▶ **GOAL**:
Report each line from the rows below that contains the string "screenshot", copying the whole line. Match the case exactly.

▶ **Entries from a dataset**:
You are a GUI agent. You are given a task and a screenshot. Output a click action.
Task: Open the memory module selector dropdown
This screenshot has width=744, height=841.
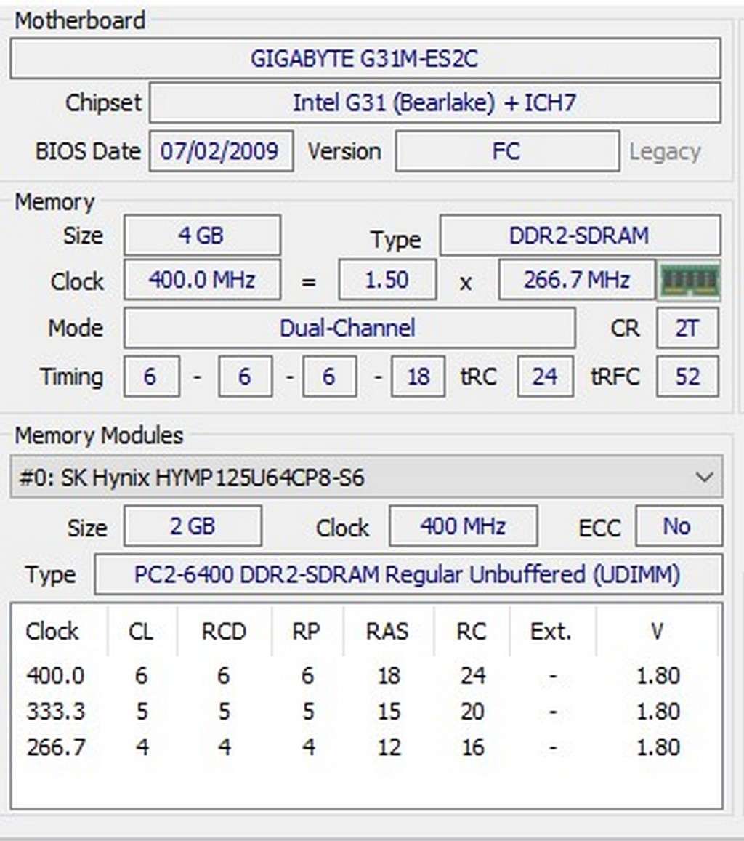tap(703, 478)
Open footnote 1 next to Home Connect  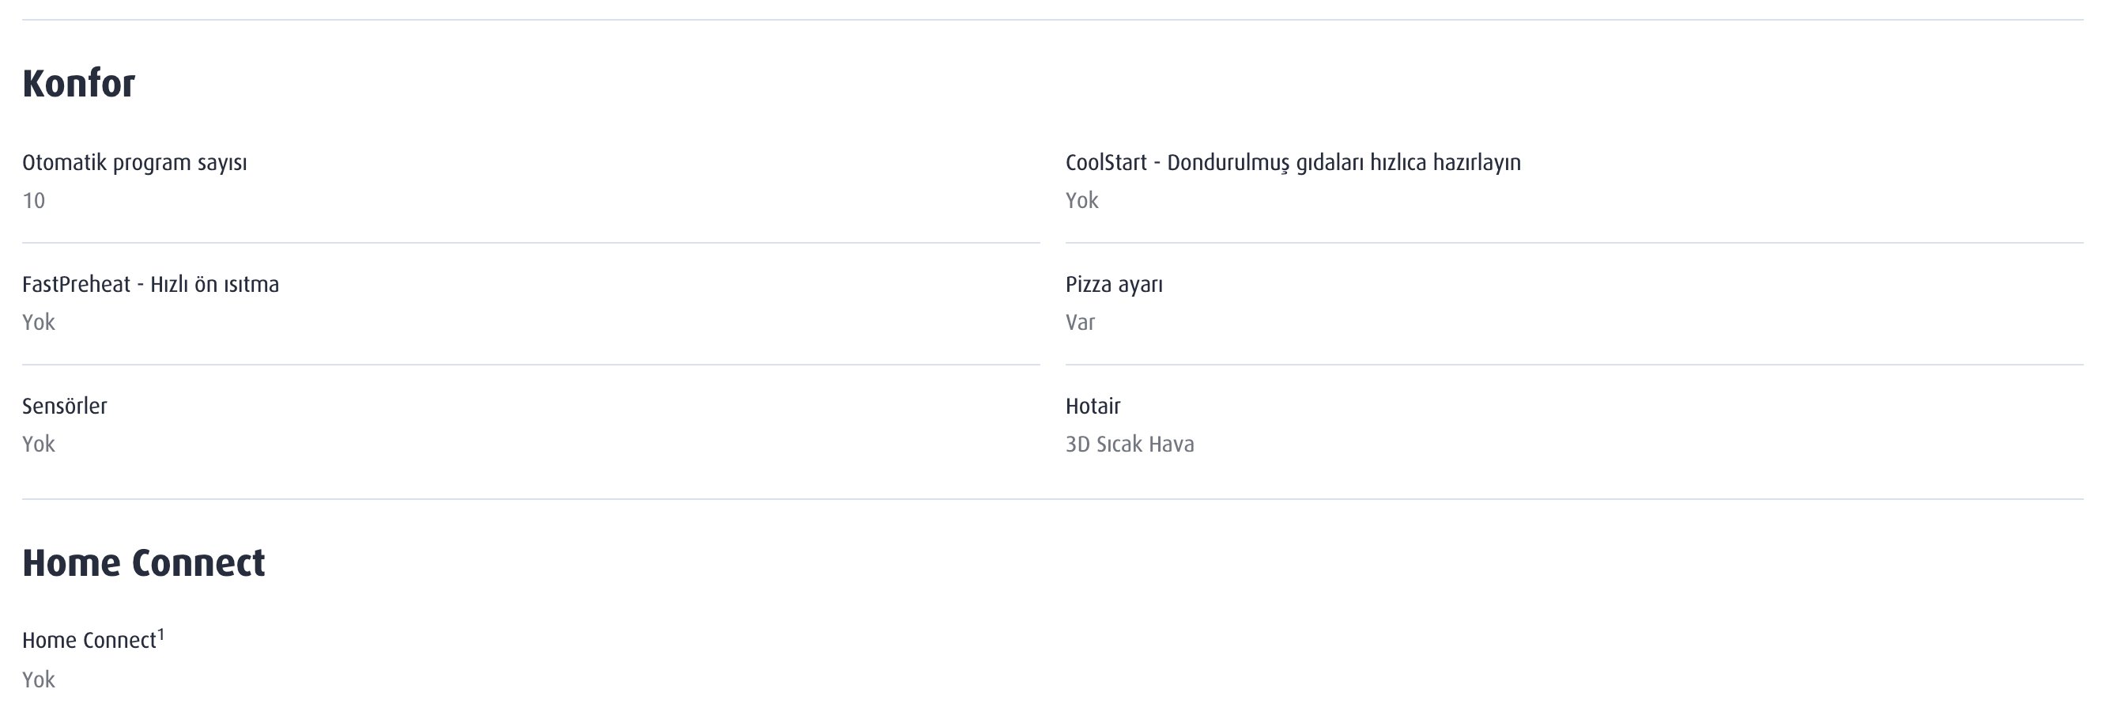[x=161, y=635]
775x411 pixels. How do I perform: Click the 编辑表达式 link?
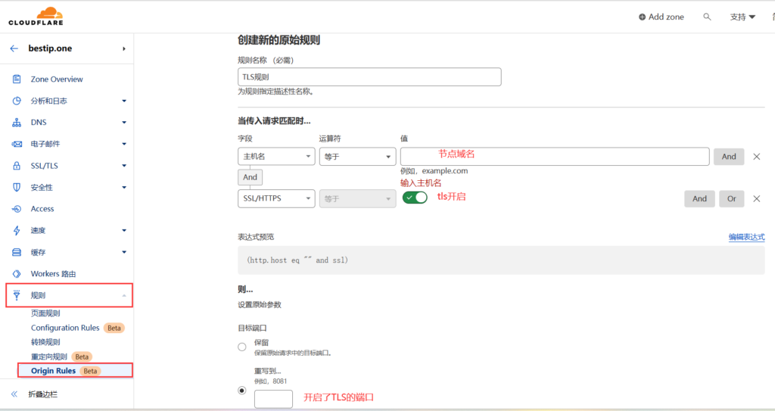pyautogui.click(x=746, y=237)
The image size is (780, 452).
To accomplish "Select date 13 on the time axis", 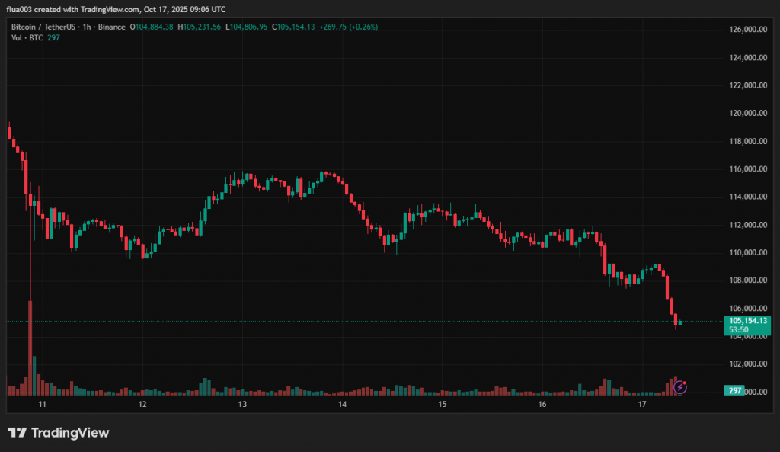I will 242,405.
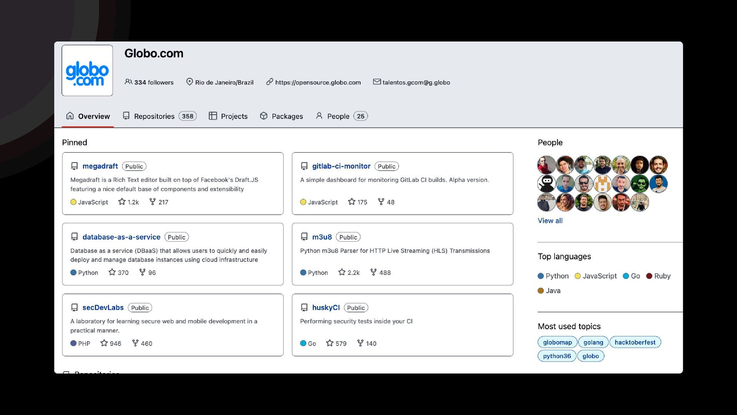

▶ **COMPLETE ANSWER**:
You are a GUI agent. You are given a task and a screenshot. Output a click action.
This screenshot has width=744, height=841.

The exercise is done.